Supplied material: Begin

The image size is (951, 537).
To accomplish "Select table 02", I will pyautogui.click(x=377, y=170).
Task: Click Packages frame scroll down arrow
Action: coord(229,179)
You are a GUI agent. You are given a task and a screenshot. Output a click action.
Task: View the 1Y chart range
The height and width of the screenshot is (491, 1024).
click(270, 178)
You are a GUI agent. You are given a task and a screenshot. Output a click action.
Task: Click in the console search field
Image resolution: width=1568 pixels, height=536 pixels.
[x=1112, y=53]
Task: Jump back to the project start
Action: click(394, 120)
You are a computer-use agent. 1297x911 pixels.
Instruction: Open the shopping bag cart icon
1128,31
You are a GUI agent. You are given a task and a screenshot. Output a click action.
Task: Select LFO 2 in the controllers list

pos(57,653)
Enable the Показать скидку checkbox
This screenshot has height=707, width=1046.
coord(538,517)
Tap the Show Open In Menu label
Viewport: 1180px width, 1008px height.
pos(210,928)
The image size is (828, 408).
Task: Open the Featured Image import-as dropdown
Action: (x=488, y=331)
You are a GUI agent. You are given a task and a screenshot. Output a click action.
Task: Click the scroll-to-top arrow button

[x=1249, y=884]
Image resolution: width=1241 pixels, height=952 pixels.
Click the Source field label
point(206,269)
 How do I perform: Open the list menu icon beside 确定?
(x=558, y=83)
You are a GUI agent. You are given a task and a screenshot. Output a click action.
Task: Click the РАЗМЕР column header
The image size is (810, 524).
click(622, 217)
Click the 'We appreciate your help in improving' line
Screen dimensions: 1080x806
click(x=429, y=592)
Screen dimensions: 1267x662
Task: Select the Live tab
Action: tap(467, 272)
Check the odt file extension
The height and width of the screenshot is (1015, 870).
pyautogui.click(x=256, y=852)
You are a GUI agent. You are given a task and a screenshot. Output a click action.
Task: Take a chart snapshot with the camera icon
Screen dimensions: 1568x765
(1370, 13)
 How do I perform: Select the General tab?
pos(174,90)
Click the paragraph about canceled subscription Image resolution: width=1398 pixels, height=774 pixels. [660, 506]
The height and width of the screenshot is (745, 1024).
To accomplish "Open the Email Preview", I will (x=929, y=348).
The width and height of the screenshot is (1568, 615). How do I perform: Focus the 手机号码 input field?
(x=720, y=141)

Supplied material: End

Problem description:
If a line above includes the string "chart", pick it out.

Task solution:
Task: View the 1Y chart range
Task: Take a chart snapshot with the camera icon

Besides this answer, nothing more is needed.